Police built up a fair picture of the nut, who had been using an unfashionable, but very damaging, slug gun, and their final working theory was, believe it or not, that he’d been a sports maniac, and had decided the Berigot were fair game, like ducks or some such. They’d never managed to snare him, despite some helpful data (by Berigot, of course, who notice things), and since that little series of incidents Berigot Services has been just a hair paranoid.

The Berigot themselves take things more calmly; their feeling seems to be that nuts happen, the way earthquakes and economic depressions happen, and one has to get on with life.

So when I knocked on the door of the Frontier Worlds History room, B’russ’r B’dige simply unlocked the field and poked his head out to see who’d come along.

“Gerald Knave,” I said.

“My goodness,” he said. His voice was clear, with a slight echo, and a little high even for Berigot, who tend to the tenor ranges. “I know of you, Knave. Have you come to add to my knowledge? Come in, please come right in.”

“I’ve come to borrow from it,” I said. “I’m here about the Heinlein manuscript.”

B’russ’r smiled. Berigot have rather pinched, open smiles, and they look more pleasant than my description does. “Ah, Heinlein,” he said. “‘What are the facts? Again and again and again—what are the facts? You pilot always into an unknown future; facts are your single clue.’ Our attitude exactly, Knave.”

He stepped aside and I went in, and he closed the field firmly behind me.

“Now, then,” he said. “A phrase, by the way, whose oddity has always appealed to me—now, then—well, what do you want to know?”
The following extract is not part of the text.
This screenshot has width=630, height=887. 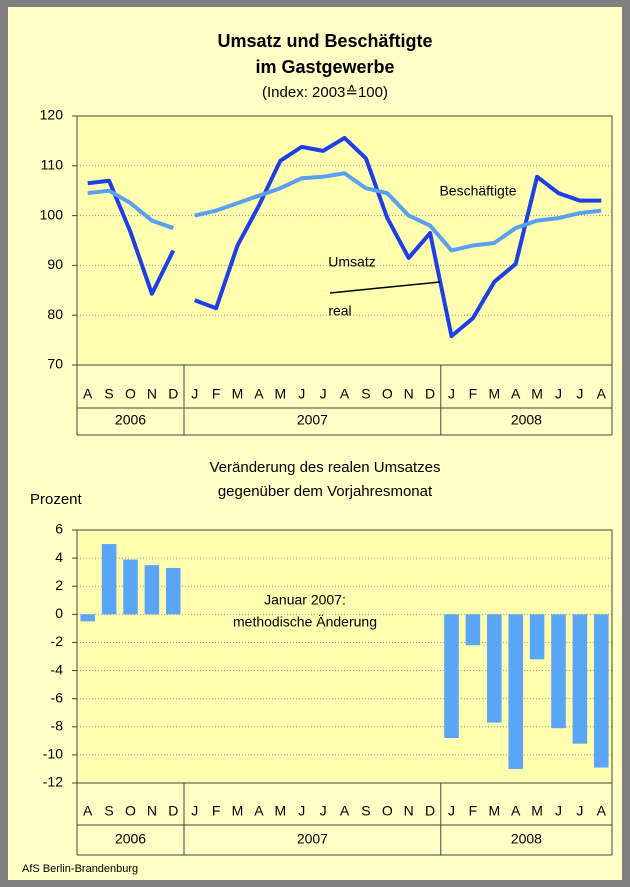 I want to click on chart-title: im Gastgewerbe, so click(x=324, y=67).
I found a chair and sat down. B’russ’r remained standing, of course, his legs locked; a Beri can’t sit and doesn’t want to. I took out a cigarette (Inoson Smoking Pleasure Tubes, Guaranteed Harmless—no Earth tobaccos—but most people do seem to call them cigarettes) and offered him one. He nodded and took one and stuck it through his head-bubble (I’d had no idea it passed Inoson Smoking Pleasure Tubes as well as sight and sound) into his mouth. “I have never understood why humans burn these things,” he said, and began to chew, slowly. “I don’t think I have ever seen cigarettes dyed red before, Knave.”

I explained that I had them made, lit mine while B’russ’r found a handsome ashtray—map of the Ravenal Scholarte pressed between glassex panels, in gold—and explained matters to him. He grew very grave, munching away at his cigarette.

“Someone should have been on duty,” he said. “Someone should have taken notice.”

“Notice of what?” I said. B’russ’r shook his head.

“Of the actual theft,” he said. “The process itself—it must have taken appreciable time, after all.”

“Now that’s what I want to know,” I said. “How was it managed? What do you know?”

“Know? Very little,” he said. He was still chewing thoughtfully. Apparently Berigot don’t spit. “We have some deductions, and the police have told us of a very few—ah—clues.”

I asked for a consecutive story first, and then got down to details and went back and forth. I made notes as we went along, and B’russ’r watched me do that with a curious resignation. When I asked him why, he said: “We use a better method: upload data directly to the nervous system, as non-sensory input, for classification and filing. Automatic, but humans somehow won’t take to it.”

“I wonder why not?” I said, not even wanting to think about shoving megabytes of strange data into my nervous system.

“I think it must be the loading system,” he said. “It is bulky, but we found room by shrinking parts of our reproductive systems. I’m sure humans could do that.”

“Well,” I said, smiling with some effort, “maybe they will. Some day.” A dedicated race, the Berigot.